→ Your goal: Set down all of the data that follows, keeping every character.

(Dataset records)
___

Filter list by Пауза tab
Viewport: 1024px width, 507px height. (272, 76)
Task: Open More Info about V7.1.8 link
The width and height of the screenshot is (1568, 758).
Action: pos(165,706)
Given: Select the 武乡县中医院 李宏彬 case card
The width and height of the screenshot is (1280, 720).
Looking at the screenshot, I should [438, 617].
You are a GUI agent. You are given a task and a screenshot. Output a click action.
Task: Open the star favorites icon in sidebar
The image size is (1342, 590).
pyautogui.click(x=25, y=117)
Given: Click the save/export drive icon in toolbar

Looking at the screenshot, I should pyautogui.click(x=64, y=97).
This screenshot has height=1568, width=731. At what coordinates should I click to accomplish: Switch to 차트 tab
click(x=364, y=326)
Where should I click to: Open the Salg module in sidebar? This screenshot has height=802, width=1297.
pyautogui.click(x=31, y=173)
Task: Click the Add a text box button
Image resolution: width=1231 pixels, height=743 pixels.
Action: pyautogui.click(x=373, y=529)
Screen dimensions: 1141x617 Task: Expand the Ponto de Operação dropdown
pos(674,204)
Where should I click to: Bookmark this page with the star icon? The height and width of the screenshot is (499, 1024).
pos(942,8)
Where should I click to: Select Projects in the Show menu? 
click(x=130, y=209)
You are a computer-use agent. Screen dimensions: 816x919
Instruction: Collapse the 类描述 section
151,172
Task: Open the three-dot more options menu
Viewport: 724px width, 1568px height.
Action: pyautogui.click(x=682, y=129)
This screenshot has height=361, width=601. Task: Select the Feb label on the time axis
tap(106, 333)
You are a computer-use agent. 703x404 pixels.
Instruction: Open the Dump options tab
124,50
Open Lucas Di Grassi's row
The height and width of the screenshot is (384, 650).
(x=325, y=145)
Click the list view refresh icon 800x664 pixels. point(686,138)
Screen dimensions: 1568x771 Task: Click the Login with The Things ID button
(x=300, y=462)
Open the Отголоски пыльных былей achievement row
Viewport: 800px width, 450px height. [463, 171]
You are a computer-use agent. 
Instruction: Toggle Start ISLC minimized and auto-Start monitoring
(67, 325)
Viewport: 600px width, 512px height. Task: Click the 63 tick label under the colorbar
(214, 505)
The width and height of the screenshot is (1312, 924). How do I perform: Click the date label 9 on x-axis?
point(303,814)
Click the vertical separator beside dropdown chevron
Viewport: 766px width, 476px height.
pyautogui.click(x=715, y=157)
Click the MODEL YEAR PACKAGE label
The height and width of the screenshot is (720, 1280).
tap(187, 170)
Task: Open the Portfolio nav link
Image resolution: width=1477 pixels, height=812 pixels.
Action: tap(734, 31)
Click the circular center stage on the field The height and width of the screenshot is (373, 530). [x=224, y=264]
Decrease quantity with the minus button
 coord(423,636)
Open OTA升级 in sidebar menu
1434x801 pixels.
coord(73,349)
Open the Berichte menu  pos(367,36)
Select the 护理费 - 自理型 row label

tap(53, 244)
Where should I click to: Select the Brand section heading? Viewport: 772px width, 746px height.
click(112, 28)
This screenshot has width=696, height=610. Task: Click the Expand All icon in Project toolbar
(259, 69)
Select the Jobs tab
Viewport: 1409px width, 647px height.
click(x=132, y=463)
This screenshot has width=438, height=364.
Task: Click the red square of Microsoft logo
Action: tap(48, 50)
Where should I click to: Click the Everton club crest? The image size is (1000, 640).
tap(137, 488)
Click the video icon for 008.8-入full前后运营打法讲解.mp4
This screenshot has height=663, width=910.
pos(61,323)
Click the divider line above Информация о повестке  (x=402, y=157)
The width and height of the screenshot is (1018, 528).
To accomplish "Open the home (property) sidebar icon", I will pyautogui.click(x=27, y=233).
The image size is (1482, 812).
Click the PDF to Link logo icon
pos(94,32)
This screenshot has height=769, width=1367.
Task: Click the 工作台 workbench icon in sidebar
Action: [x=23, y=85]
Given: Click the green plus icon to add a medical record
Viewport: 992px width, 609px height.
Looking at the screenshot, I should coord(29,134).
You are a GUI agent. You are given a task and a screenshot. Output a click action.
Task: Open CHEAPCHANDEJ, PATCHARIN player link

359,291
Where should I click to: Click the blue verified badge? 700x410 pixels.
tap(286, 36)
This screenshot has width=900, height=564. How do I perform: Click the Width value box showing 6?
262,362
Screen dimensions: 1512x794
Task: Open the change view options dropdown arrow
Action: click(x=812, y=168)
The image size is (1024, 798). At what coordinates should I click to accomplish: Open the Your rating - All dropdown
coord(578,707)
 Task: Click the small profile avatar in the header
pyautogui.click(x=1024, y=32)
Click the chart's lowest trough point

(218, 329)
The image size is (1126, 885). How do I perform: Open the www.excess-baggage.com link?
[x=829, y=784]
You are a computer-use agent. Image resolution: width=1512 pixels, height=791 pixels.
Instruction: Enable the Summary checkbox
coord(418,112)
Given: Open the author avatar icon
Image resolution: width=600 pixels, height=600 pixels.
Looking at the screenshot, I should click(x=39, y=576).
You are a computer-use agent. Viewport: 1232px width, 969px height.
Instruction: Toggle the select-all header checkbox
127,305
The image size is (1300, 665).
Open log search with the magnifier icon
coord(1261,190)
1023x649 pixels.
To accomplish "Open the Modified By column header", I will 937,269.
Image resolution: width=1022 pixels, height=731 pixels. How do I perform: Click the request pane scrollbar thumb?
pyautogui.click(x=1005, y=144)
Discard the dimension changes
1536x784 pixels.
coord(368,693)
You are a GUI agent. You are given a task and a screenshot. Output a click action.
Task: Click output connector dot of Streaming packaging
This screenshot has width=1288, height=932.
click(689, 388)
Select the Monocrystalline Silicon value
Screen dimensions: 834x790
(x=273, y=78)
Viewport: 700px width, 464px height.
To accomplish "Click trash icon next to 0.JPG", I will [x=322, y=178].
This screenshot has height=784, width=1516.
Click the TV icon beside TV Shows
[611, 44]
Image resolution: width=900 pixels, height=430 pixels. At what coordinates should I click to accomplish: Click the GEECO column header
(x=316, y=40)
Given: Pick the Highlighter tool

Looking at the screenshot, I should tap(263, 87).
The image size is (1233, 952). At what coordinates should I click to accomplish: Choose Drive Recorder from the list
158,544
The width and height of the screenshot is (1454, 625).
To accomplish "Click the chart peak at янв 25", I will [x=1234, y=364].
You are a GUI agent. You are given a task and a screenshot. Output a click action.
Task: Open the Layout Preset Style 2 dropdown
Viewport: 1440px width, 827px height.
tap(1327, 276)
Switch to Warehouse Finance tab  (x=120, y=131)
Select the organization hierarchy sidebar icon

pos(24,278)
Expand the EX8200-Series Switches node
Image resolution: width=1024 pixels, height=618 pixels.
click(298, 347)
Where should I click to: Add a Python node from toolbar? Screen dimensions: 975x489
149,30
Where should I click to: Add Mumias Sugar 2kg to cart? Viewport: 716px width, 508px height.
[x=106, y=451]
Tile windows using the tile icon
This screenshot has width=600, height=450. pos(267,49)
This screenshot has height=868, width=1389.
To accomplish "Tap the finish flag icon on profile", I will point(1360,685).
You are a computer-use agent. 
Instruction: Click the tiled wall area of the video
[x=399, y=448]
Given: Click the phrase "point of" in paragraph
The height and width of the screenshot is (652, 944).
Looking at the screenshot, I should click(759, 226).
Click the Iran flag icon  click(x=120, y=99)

___

→ Response to this exercise:
Filter list by Пауза tab
Viewport: 1024px width, 507px height. (272, 76)
Task: Open More Info about V7.1.8 link
The width and height of the screenshot is (1568, 758).
Action: pos(165,706)
Given: Select the 武乡县中医院 李宏彬 case card
The width and height of the screenshot is (1280, 720).
Looking at the screenshot, I should [438, 617].
You are a GUI agent. You are given a task and a screenshot. Output a click action.
Task: Open the star favorites icon in sidebar
The image size is (1342, 590).
pyautogui.click(x=25, y=117)
Given: Click the save/export drive icon in toolbar

Looking at the screenshot, I should pyautogui.click(x=64, y=97).
This screenshot has height=1568, width=731. At what coordinates should I click to accomplish: Switch to 차트 tab
click(x=364, y=326)
Where should I click to: Open the Salg module in sidebar? This screenshot has height=802, width=1297.
pyautogui.click(x=31, y=173)
Task: Click the Add a text box button
Image resolution: width=1231 pixels, height=743 pixels.
Action: pyautogui.click(x=373, y=529)
Screen dimensions: 1141x617 Task: Expand the Ponto de Operação dropdown
pos(674,204)
Where should I click to: Bookmark this page with the star icon? The height and width of the screenshot is (499, 1024).
pos(942,8)
Where should I click to: Select Projects in the Show menu? 
click(x=130, y=209)
You are a computer-use agent. Screen dimensions: 816x919
Instruction: Collapse the 类描述 section
151,172
Task: Open the three-dot more options menu
Viewport: 724px width, 1568px height.
Action: pyautogui.click(x=682, y=129)
This screenshot has height=361, width=601. Task: Select the Feb label on the time axis
tap(106, 333)
You are a computer-use agent. 703x404 pixels.
Instruction: Open the Dump options tab
124,50
Open Lucas Di Grassi's row
The height and width of the screenshot is (384, 650).
(x=325, y=145)
Click the list view refresh icon 800x664 pixels. point(686,138)
Screen dimensions: 1568x771 Task: Click the Login with The Things ID button
(x=300, y=462)
Open the Отголоски пыльных былей achievement row
Viewport: 800px width, 450px height. [463, 171]
You are a computer-use agent. 
Instruction: Toggle Start ISLC minimized and auto-Start monitoring
(67, 325)
Viewport: 600px width, 512px height. Task: Click the 63 tick label under the colorbar
(214, 505)
The width and height of the screenshot is (1312, 924). How do I perform: Click the date label 9 on x-axis?
point(303,814)
Click the vertical separator beside dropdown chevron
Viewport: 766px width, 476px height.
pyautogui.click(x=715, y=157)
Click the MODEL YEAR PACKAGE label
The height and width of the screenshot is (720, 1280).
tap(187, 170)
Task: Open the Portfolio nav link
Image resolution: width=1477 pixels, height=812 pixels.
Action: tap(734, 31)
Click the circular center stage on the field The height and width of the screenshot is (373, 530). [x=224, y=264]
Decrease quantity with the minus button
 coord(423,636)
Open OTA升级 in sidebar menu
1434x801 pixels.
coord(73,349)
Open the Berichte menu  pos(367,36)
Select the 护理费 - 自理型 row label

tap(53, 244)
Where should I click to: Select the Brand section heading? Viewport: 772px width, 746px height.
click(112, 28)
This screenshot has width=696, height=610. Task: Click the Expand All icon in Project toolbar
(259, 69)
Select the Jobs tab
Viewport: 1409px width, 647px height.
click(x=132, y=463)
This screenshot has width=438, height=364.
Task: Click the red square of Microsoft logo
Action: tap(48, 50)
Where should I click to: Click the Everton club crest? The image size is (1000, 640).
tap(137, 488)
Click the video icon for 008.8-入full前后运营打法讲解.mp4
This screenshot has height=663, width=910.
pos(61,323)
Click the divider line above Информация о повестке  (x=402, y=157)
The width and height of the screenshot is (1018, 528).
To accomplish "Open the home (property) sidebar icon", I will pyautogui.click(x=27, y=233).
The image size is (1482, 812).
Click the PDF to Link logo icon
pos(94,32)
This screenshot has height=769, width=1367.
Task: Click the 工作台 workbench icon in sidebar
Action: [x=23, y=85]
Given: Click the green plus icon to add a medical record
Viewport: 992px width, 609px height.
Looking at the screenshot, I should coord(29,134).
You are a GUI agent. You are given a task and a screenshot. Output a click action.
Task: Open CHEAPCHANDEJ, PATCHARIN player link

359,291
Where should I click to: Click the blue verified badge? 700x410 pixels.
tap(286, 36)
This screenshot has width=900, height=564. How do I perform: Click the Width value box showing 6?
262,362
Screen dimensions: 1512x794
Task: Open the change view options dropdown arrow
Action: click(x=812, y=168)
The image size is (1024, 798). At what coordinates should I click to accomplish: Open the Your rating - All dropdown
coord(578,707)
 Task: Click the small profile avatar in the header
pyautogui.click(x=1024, y=32)
Click the chart's lowest trough point

(218, 329)
The image size is (1126, 885). How do I perform: Open the www.excess-baggage.com link?
[x=829, y=784]
You are a computer-use agent. Image resolution: width=1512 pixels, height=791 pixels.
Instruction: Enable the Summary checkbox
coord(418,112)
Given: Open the author avatar icon
Image resolution: width=600 pixels, height=600 pixels.
Looking at the screenshot, I should click(x=39, y=576).
You are a computer-use agent. Viewport: 1232px width, 969px height.
Instruction: Toggle the select-all header checkbox
127,305
The image size is (1300, 665).
Open log search with the magnifier icon
coord(1261,190)
1023x649 pixels.
To accomplish "Open the Modified By column header", I will 937,269.
Image resolution: width=1022 pixels, height=731 pixels. How do I perform: Click the request pane scrollbar thumb?
pyautogui.click(x=1005, y=144)
Discard the dimension changes
1536x784 pixels.
coord(368,693)
You are a GUI agent. You are given a task and a screenshot. Output a click action.
Task: Click output connector dot of Streaming packaging
This screenshot has width=1288, height=932.
click(689, 388)
Select the Monocrystalline Silicon value
Screen dimensions: 834x790
(x=273, y=78)
Viewport: 700px width, 464px height.
To accomplish "Click trash icon next to 0.JPG", I will [x=322, y=178].
This screenshot has height=784, width=1516.
Click the TV icon beside TV Shows
[611, 44]
Image resolution: width=900 pixels, height=430 pixels. At what coordinates should I click to accomplish: Click the GEECO column header
(x=316, y=40)
Given: Pick the Highlighter tool

Looking at the screenshot, I should tap(263, 87).
The image size is (1233, 952). At what coordinates should I click to accomplish: Choose Drive Recorder from the list
158,544
The width and height of the screenshot is (1454, 625).
To accomplish "Click the chart peak at янв 25", I will [x=1234, y=364].
You are a GUI agent. You are given a task and a screenshot. Output a click action.
Task: Open the Layout Preset Style 2 dropdown
Viewport: 1440px width, 827px height.
tap(1327, 276)
Switch to Warehouse Finance tab  (x=120, y=131)
Select the organization hierarchy sidebar icon

pos(24,278)
Expand the EX8200-Series Switches node
Image resolution: width=1024 pixels, height=618 pixels.
click(298, 347)
Where should I click to: Add a Python node from toolbar? Screen dimensions: 975x489
149,30
Where should I click to: Add Mumias Sugar 2kg to cart? Viewport: 716px width, 508px height.
[x=106, y=451]
Tile windows using the tile icon
This screenshot has width=600, height=450. pos(267,49)
This screenshot has height=868, width=1389.
To accomplish "Tap the finish flag icon on profile", I will point(1360,685).
You are a computer-use agent. 
Instruction: Click the tiled wall area of the video
[x=399, y=448]
Given: Click the phrase "point of" in paragraph
The height and width of the screenshot is (652, 944).
Looking at the screenshot, I should click(759, 226).
Click the Iran flag icon  click(x=120, y=99)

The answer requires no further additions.